[Opening Data for this task section]

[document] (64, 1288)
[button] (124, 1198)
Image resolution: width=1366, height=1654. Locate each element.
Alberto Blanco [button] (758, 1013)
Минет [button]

[Closing Data for this task section]

- [Try it]: Copy out each line of the listing that holds the string "button".

- [Solution]:
[button] (124, 1198)
Alberto Blanco [button] (758, 1013)
Минет [button]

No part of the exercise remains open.